Trolling the game or modding it so it's less fun seems like something of a legal grey area, but what's less cut and dry is that the hackers have been profiting off Blizzard's copyrighted material with such mods. "Defendants create and sell their unlawful software products with the knowledge that they are facilitating and promoting users to infringe Blizzard's copyrights, to breach their contracts with Blizzard, and to otherwise violate Blizzard's rights," the complaint stated. "Defendants have unjustly profited from their actions while causing significant damage to Blizzard."

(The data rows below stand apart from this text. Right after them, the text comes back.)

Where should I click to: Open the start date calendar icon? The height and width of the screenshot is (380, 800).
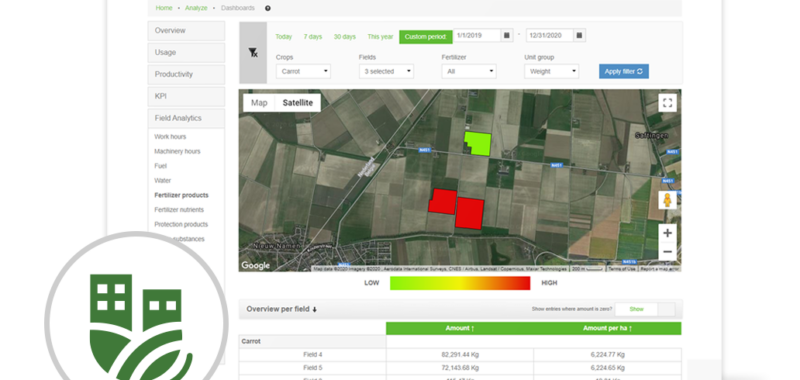point(507,35)
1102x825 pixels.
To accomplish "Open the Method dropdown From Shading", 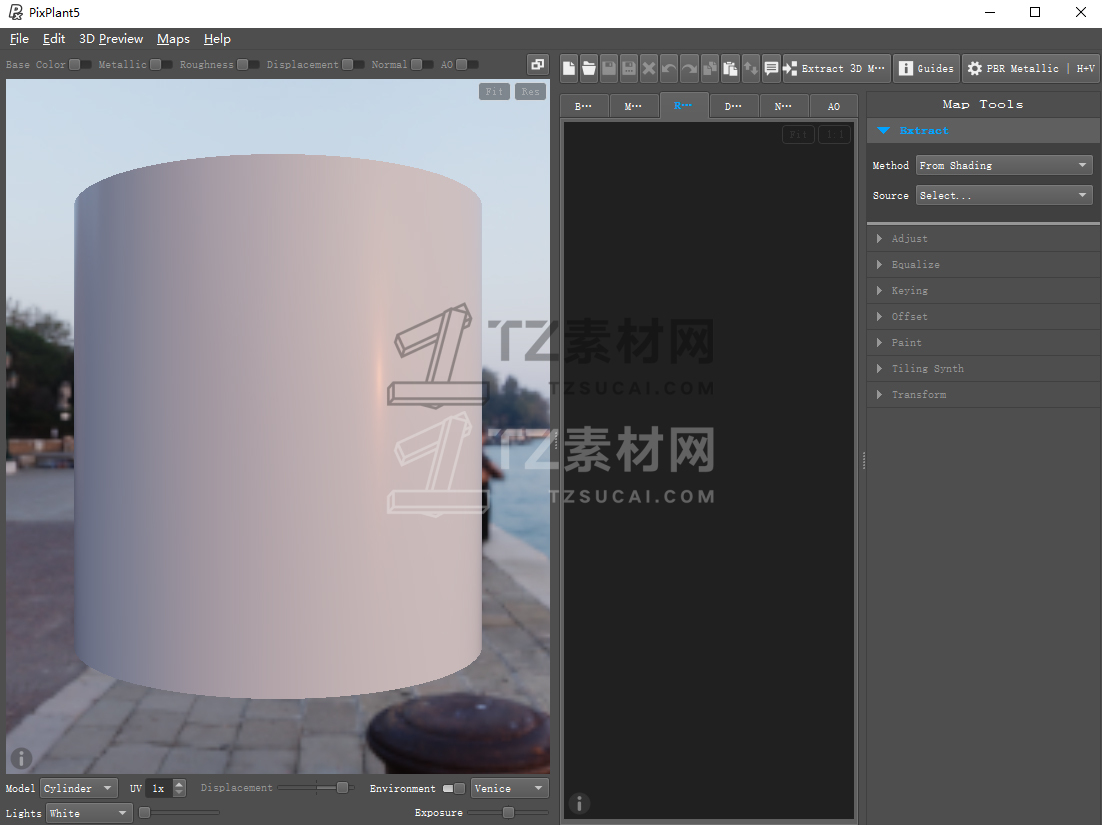I will point(1004,166).
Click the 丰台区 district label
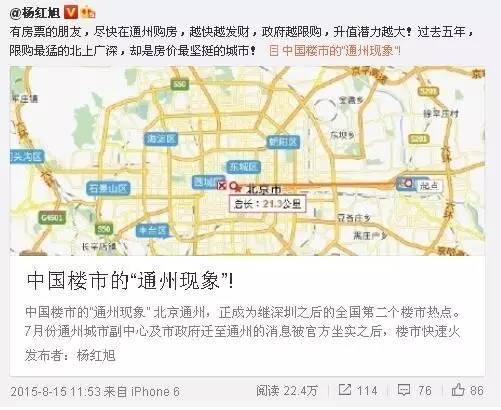The image size is (501, 410). point(152,230)
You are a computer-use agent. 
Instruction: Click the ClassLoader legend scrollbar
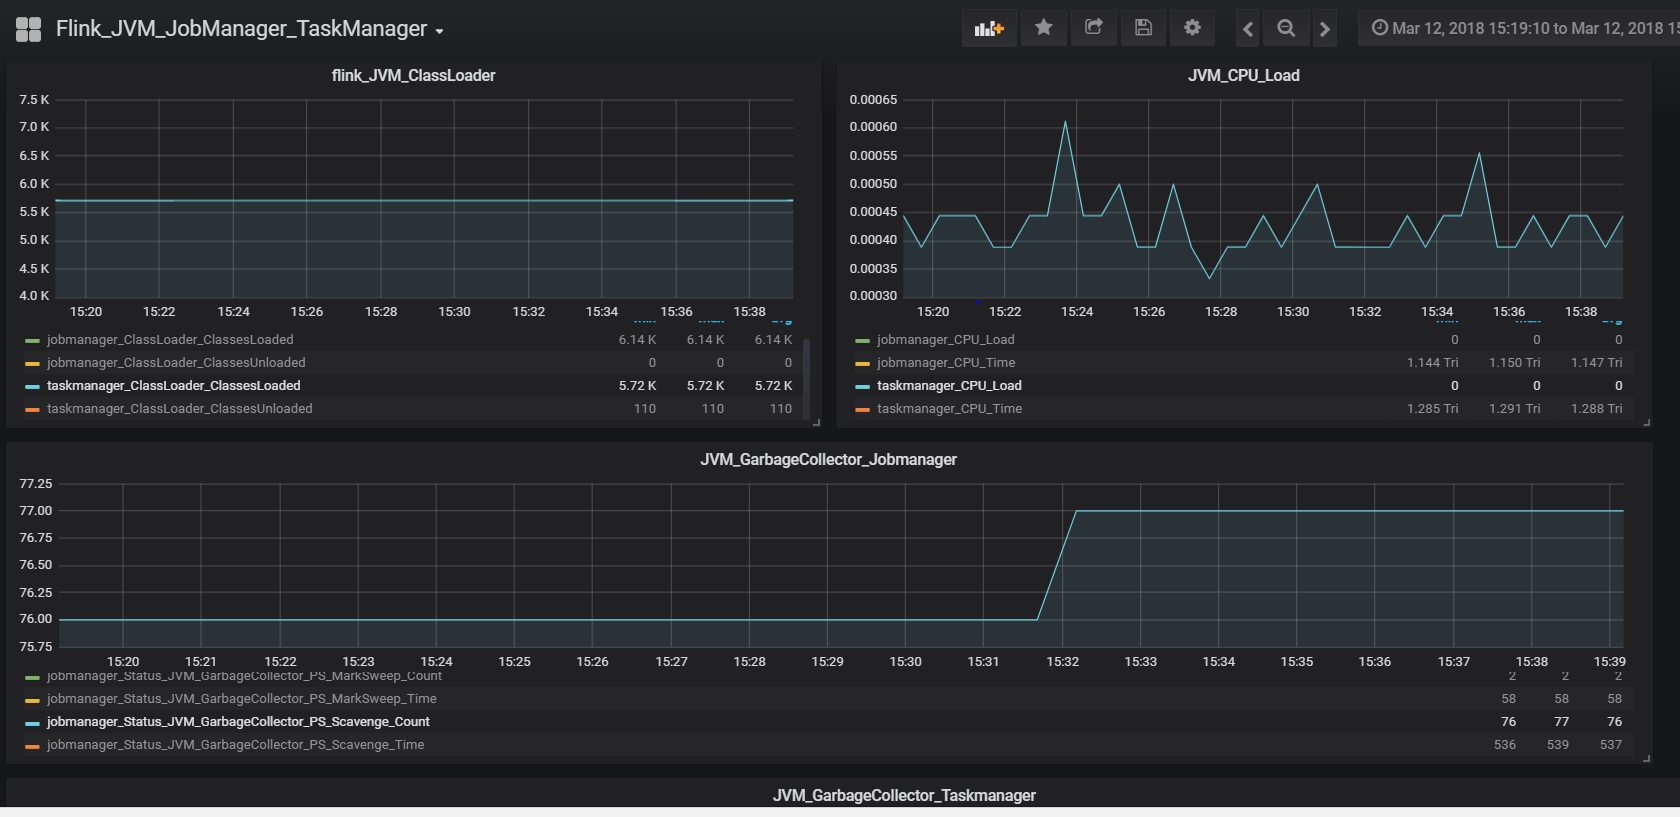[x=806, y=368]
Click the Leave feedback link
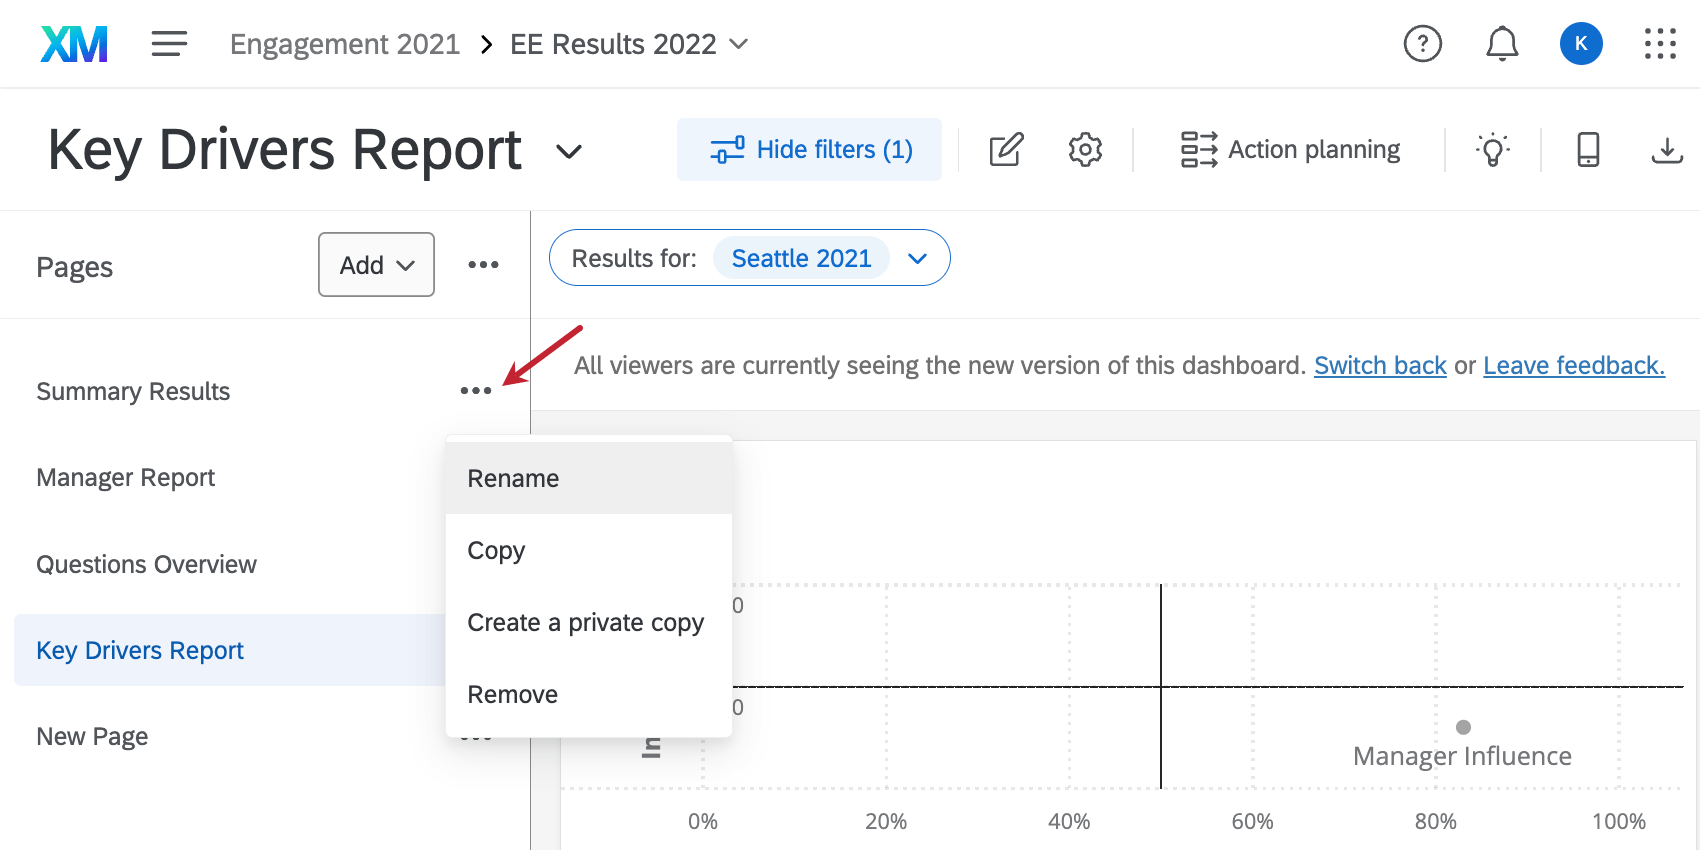Screen dimensions: 1700x850 pos(1573,366)
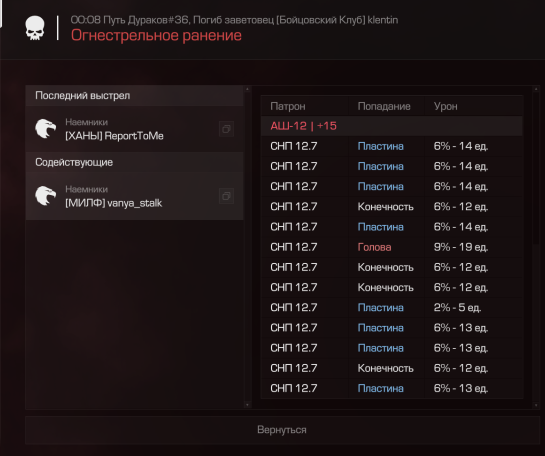Click the left list scroll down arrow

[x=247, y=405]
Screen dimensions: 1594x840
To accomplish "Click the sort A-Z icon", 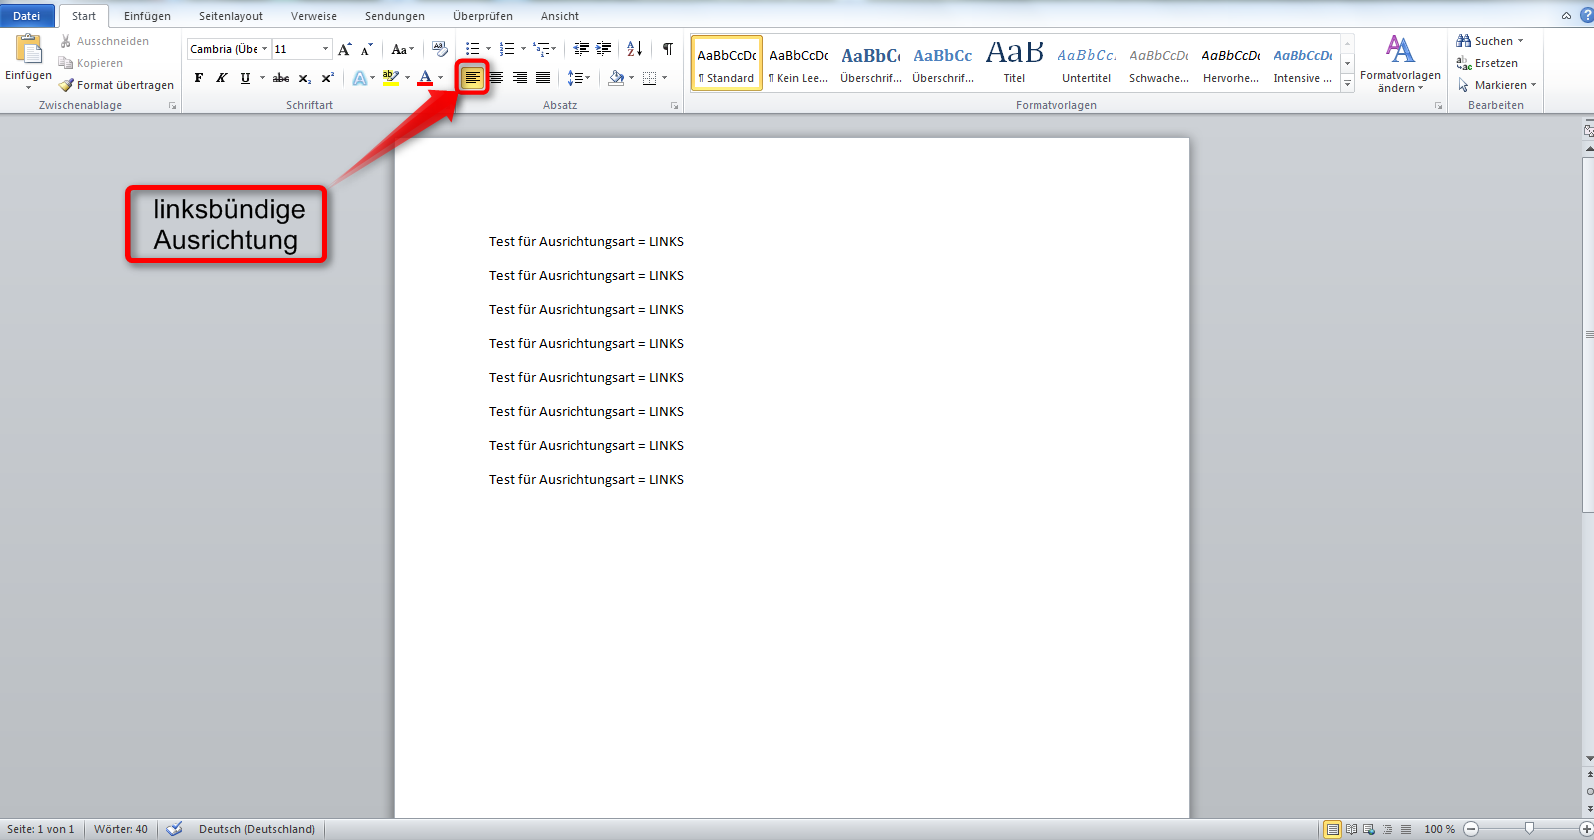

Curiously, it's not clear how Blizzard expects to recoup its losses as the complaint stated that it doesn't actually know the true identity of those responsible. "The defendants may include individuals whose real identities are not yet known to Blizzard, but who are acting in concert with the one another, often in the guise of Internet aliases, in committing the unlawful acts alleged herein," the developer said in its complaint. This seems like a not insignificant detail.

We've reached out to Blizzard to see how it expects to recoup its losses from an anonymous source as well as how much it's seeking exactly in damages. We'll update as we hear back.